Every Data Source exists for a different reason, and therefore provides a different style of data. Every Agent operates slightly differently, according to its source. When you consume Events you should be mindful of the source they came from and the Agent that processed them.

Sources that send only relevant Data

Some sources, such as "DataCite Crossref" and "Crossref DataCite" are specialists in the Scholarly Publishing space. They send data to CED, and each item of Data that is sent can be converted into an Event. This is highly efficient, as it means that no data or time is wasted.

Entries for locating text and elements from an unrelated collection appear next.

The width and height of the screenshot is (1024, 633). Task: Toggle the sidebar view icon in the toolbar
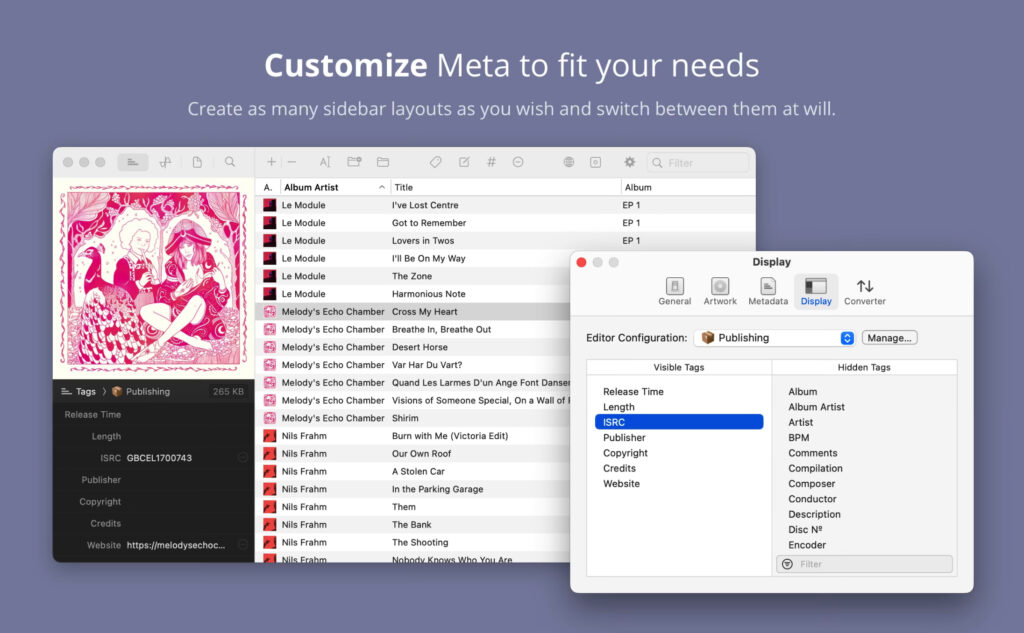tap(133, 161)
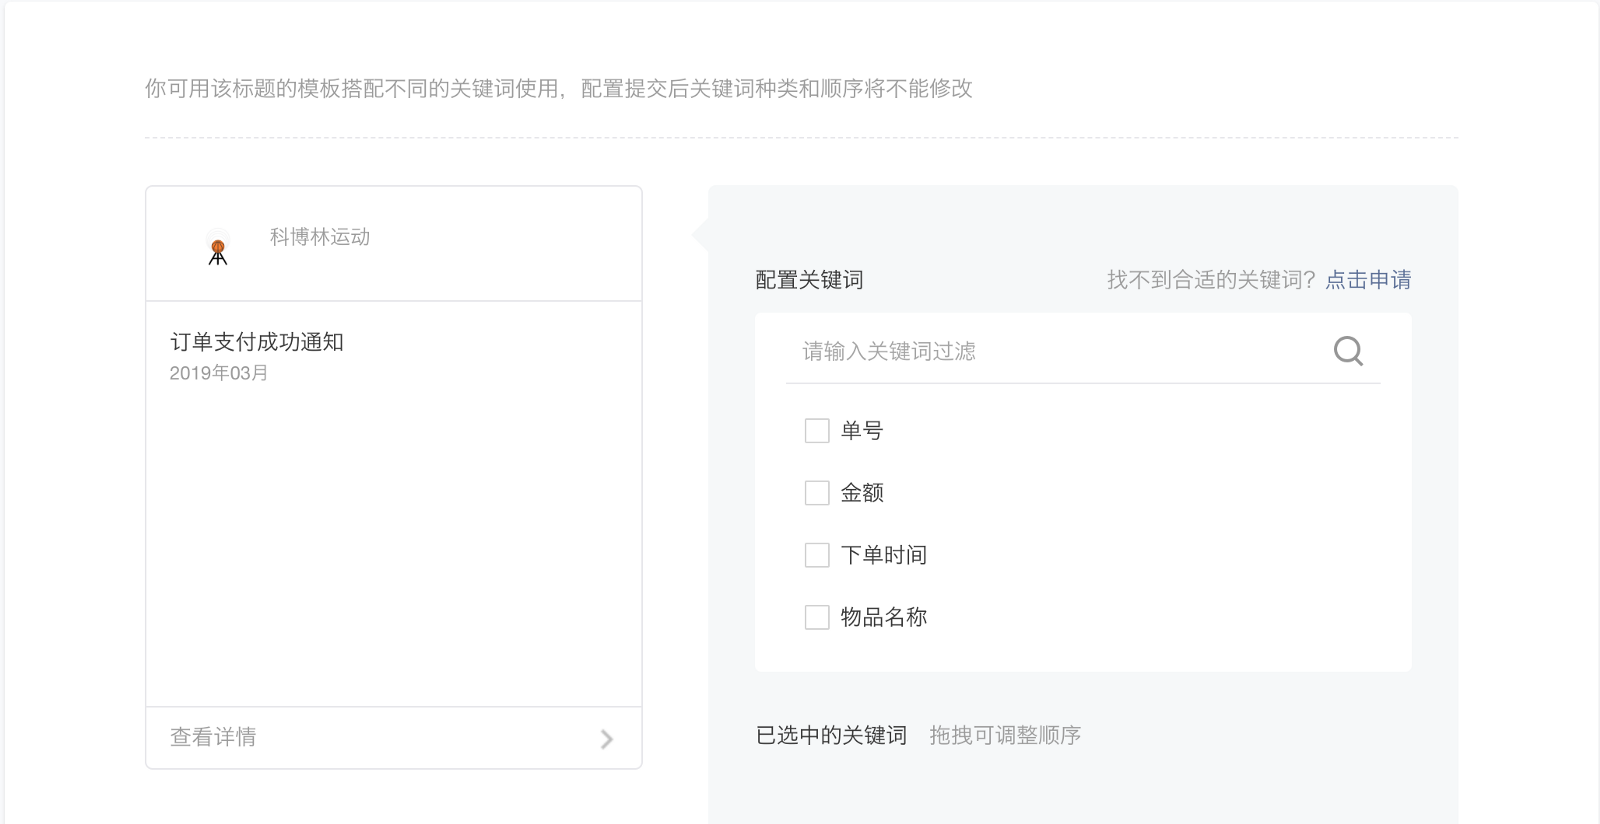Select the 物品名称 checkbox

(817, 617)
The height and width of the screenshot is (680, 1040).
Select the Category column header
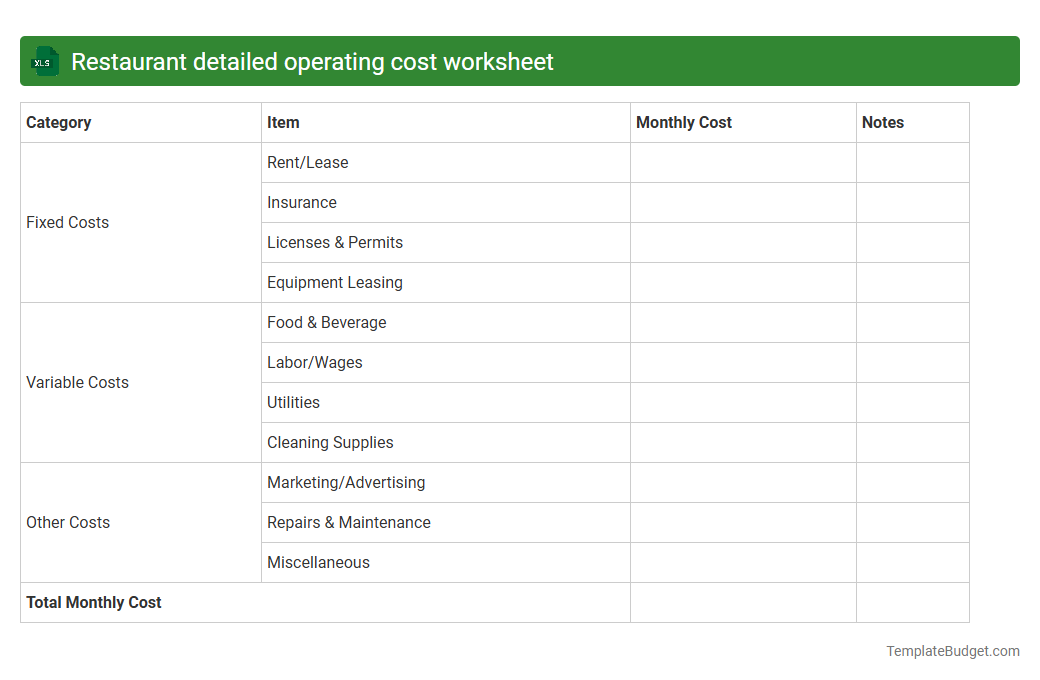coord(59,122)
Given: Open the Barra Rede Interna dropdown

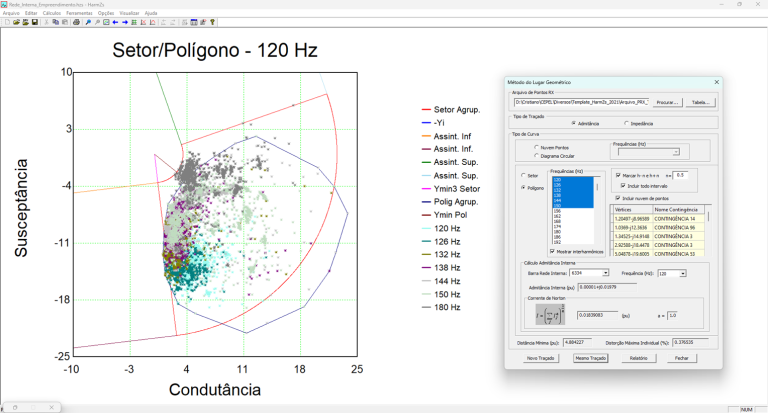Looking at the screenshot, I should (605, 272).
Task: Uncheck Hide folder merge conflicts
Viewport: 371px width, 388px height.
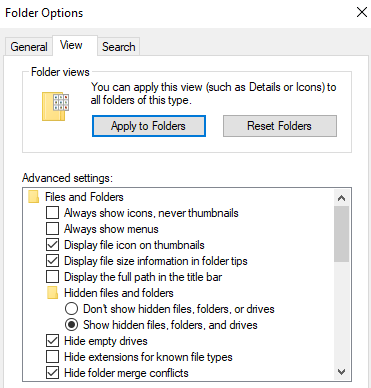Action: (52, 373)
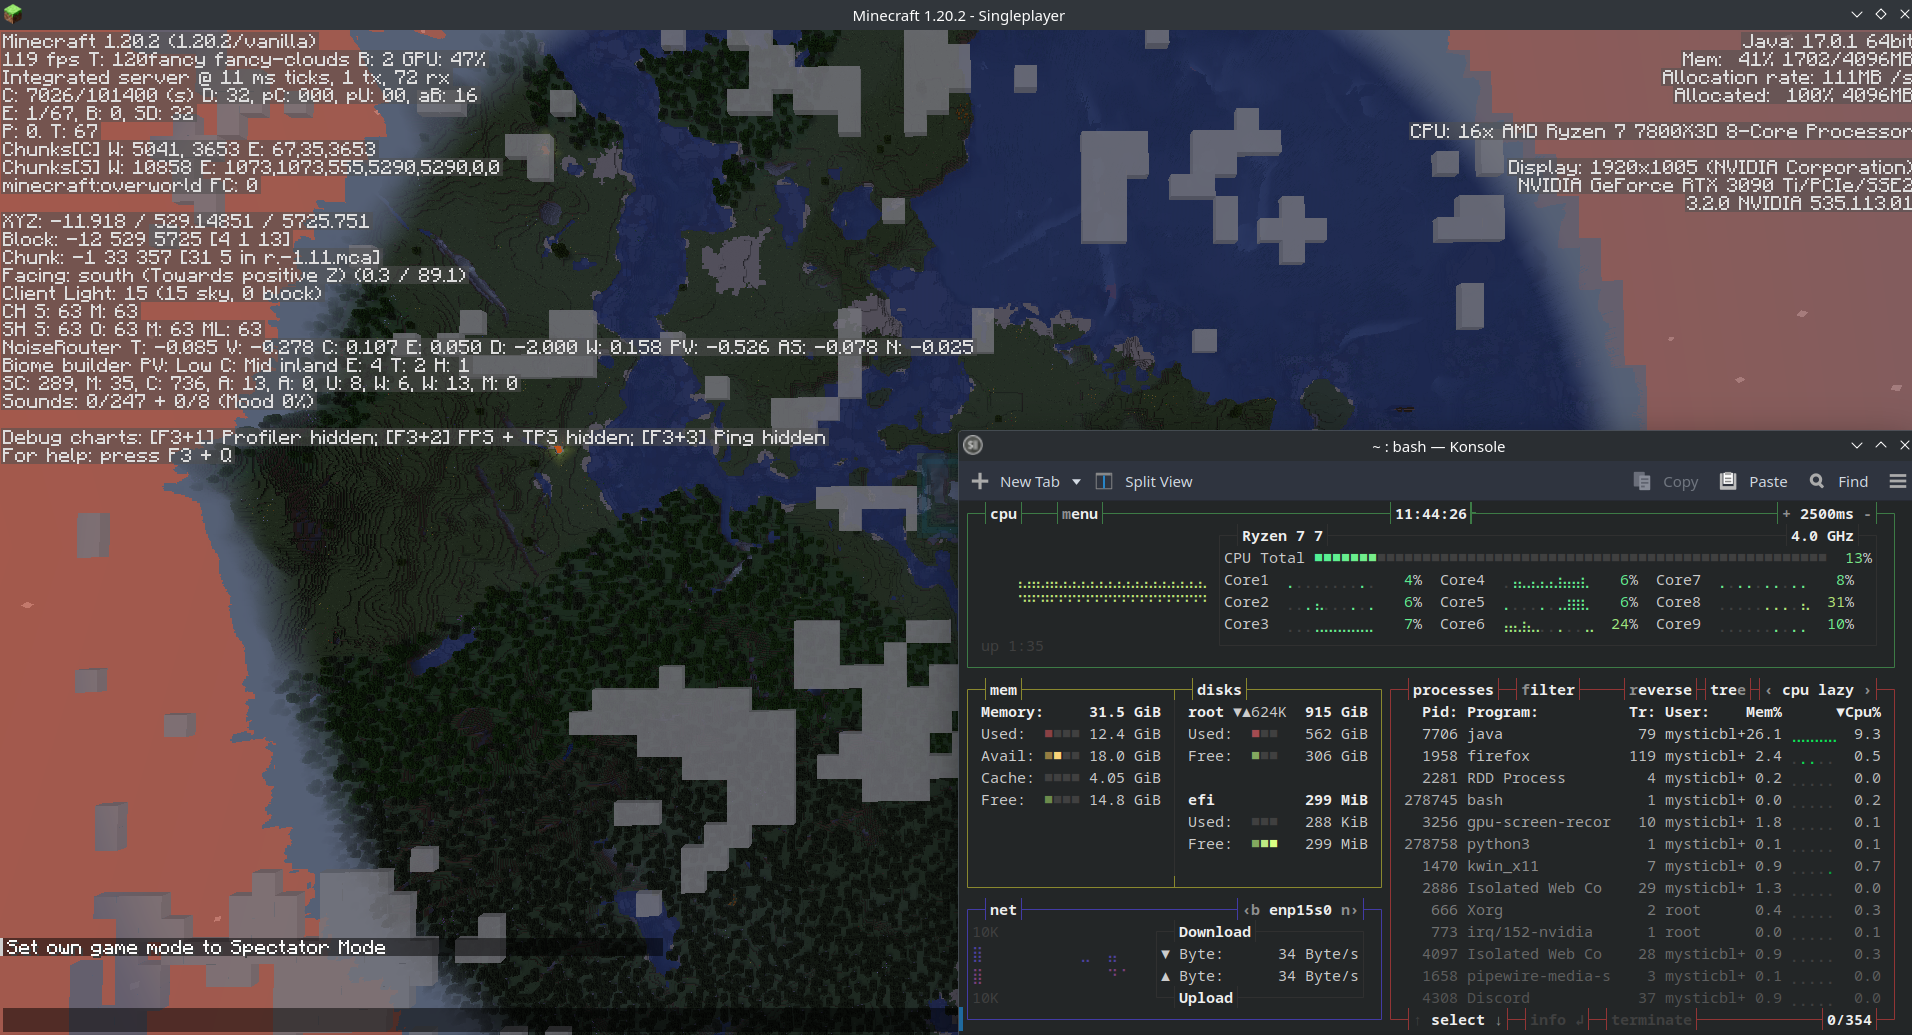Click the plus to increase btop update interval

[x=1786, y=514]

Pre-filtering URLS by their Domain

Some sources, such as Twitter and Reddit support queries by domain. This means that the Agent has to issue each Query once per domain to perform a full scan of the corpus of Items. In these cases the domain-list Artifact is used. It contains around 15,000 domains. In these cases, some data is sent that cannot be matched to an Event, but the ratio is still very high.

When an Agent of this type connects to a Data Source it will conduct a search for this domain list. In the case of Twitter that means constructing a ruleset that includes all domains. In the case of Reddit and Wordpress.com it means conducting one search per domain. This initial filter returns a dataset which mentions one of the domains that is found to contain Landing Pages. From this pre-filtered dataset the Agent then examines each result for Events.

Every Agent that uses the domain-list Artifact includes a link to the version of the Artifact they used when they conducted the query.

Sources that must be queried in their entirety

Some sources have no means of filtering or querying and must be downloaded in their entirety. These sources generally contain a high amount of relevant content, so the chance of being able to extract Events is high, and this method isn't wasteful.

Examples of these sources are Newsfeeds. The Newsfeed agent consumes all the data in each Newsfeed and then filters them for Events. As Newsfeed List is curated to include only blogs that are likely to feature links to Items that can be extracted, this approach is reasonably efficient.

External Agents

Most Agents are operated by Crossref or DataCite (see Data Sources). Some are operated by external parties. We welcome new Data Sources.

Where Crossref operates the Agent we provide full Evidence records for each Event. Where the Agent is operated by another party, they may or may not provide full Evidence. See Not all Events need Evidence for further discussion.

Trust the Source, not Event Data

We work hard to ensure that the Events our Agents produce are reliable and correct, and will partner with organisations that we believe to be trustworthy. However, the Crossref Event Data service acts only as a conduit for this data. When deciding how to interpret an Event, you should bear in mind its source, the Agent that processed it.

We provide full Evidence Records for this purpose.